"The gods came from there," my grandfather pointed to the night sky while we sat on the roof of our house.
"That's why I built our home here, on this hill. It's a high point and in line with those constellations that belong to Kāne.""What kind of place is this? Our land, I mean?" I was curious now.
"Our ʻāina is an old heiau but not the kind for human sacrifice, but for kilohōkū. Astronomy, stargazing, but mainly for communication and communing with our akua, Kāne," my grandfather said. "Our gods live in the stars, and it is on the back of the stars that they travel here, to us."
At such a young age, I was utterly intrigued by his stories of actual gods, who we not only worshipped but revered as forefathers from whom we descended. The thought that it could be true, that someone as ordinary as myself and my aged Hawaiian grandfather possessed the DNA of people who were so divine that they had to live in the heavens, was incomprehensible. It was also very humbling. My grandfather reached down to the rain gutter and removed some dried mango leaves. He withdrew what looked like a thick metallic rod with unusual designs. It was like hieroglyphics but different in a way. "What is that, Papa?"
"This came from the akua the last time they were here," he began. "When I was a boy your age, they came on the back of a star. I saw them land just by the mango tree when it was still not fully grown. I did not know why they were here or what they were doing, but one of them left this behind. I have been waiting for them to return for it all this time."

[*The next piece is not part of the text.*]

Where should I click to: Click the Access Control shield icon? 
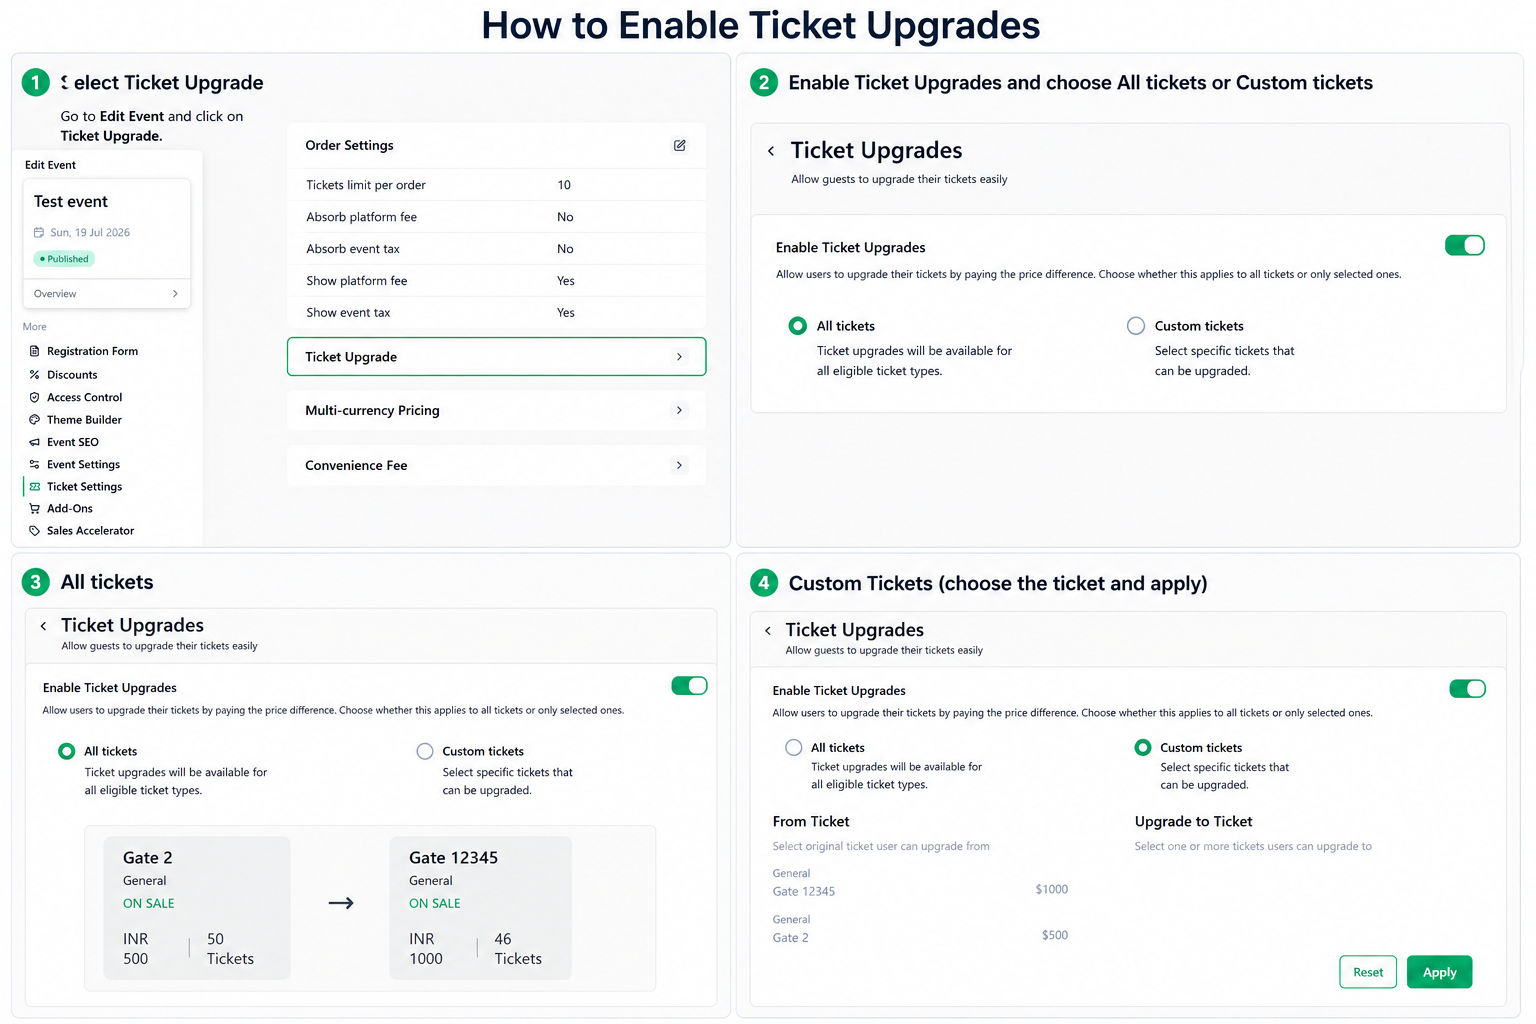(35, 397)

He handed the thick metallic rod to me. I expected it to be heavy, but it was light as a feather, vibrating with what I can only describe as a kind of vitality like a living thing and not just a piece of metal. "It feels like a part of something," I said.

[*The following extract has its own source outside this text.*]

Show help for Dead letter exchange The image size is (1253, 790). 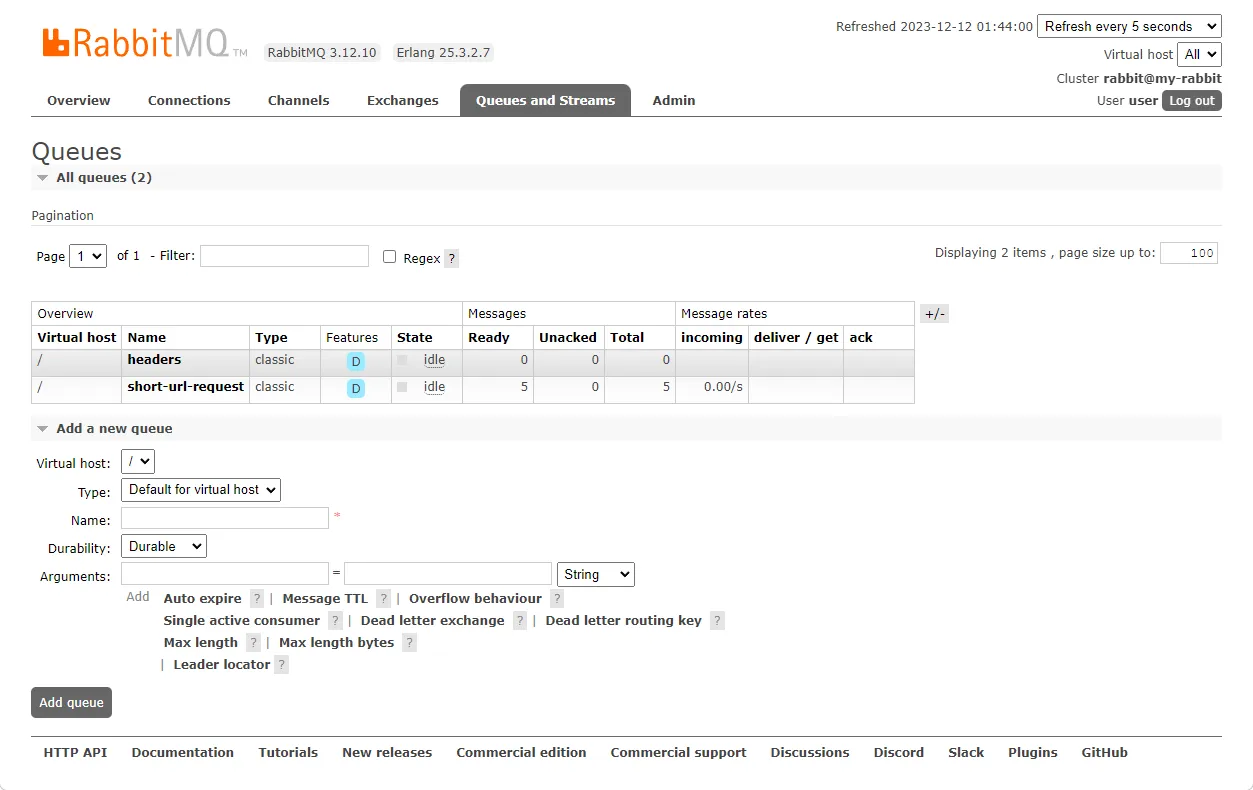[x=519, y=620]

"Like a part of a person," my grandfather confirmed.
A faint purple glow appeared in the distance behind Diamond head, which meant that the sun was soon to appear. My grandfather let out a sigh and stood up. He held his hand out to me, and I took it, letting him pull me up until I stood next to him. "They only come out at night?" I asked.

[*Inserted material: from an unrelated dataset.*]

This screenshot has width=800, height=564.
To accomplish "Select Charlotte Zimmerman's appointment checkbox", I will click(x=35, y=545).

"Night is best for them," he nodded. "Any other time would be too much pilikia; people would go crazy."
With that, we walked to the roof's edge, where he descended the ladder first, then waited for me below to ensure I got down safely. Finally, he kissed me on the forehead and shooed me off to sleep. I was filled with excitement, but that was overcome by sleep, and I fell into it the second I lay my head on my pillow. The sounds of my grandfather in the bathroom, turning the water on in the sink to wash his face before he headed off the sleep, was the last thing I heard as my eyes were too heavy to keep open. It was the last time I saw my grandfather alive. He passed during his sleep, but I would not know that until later in the day when my parents came to pick me up and found him in bed. All these years later, it's me sitting on the roof of my grandfather's house, which I bought and renovated. I wait with the unusual metallic rod in my hands for the gods to whom this strange living object belonged to make their return.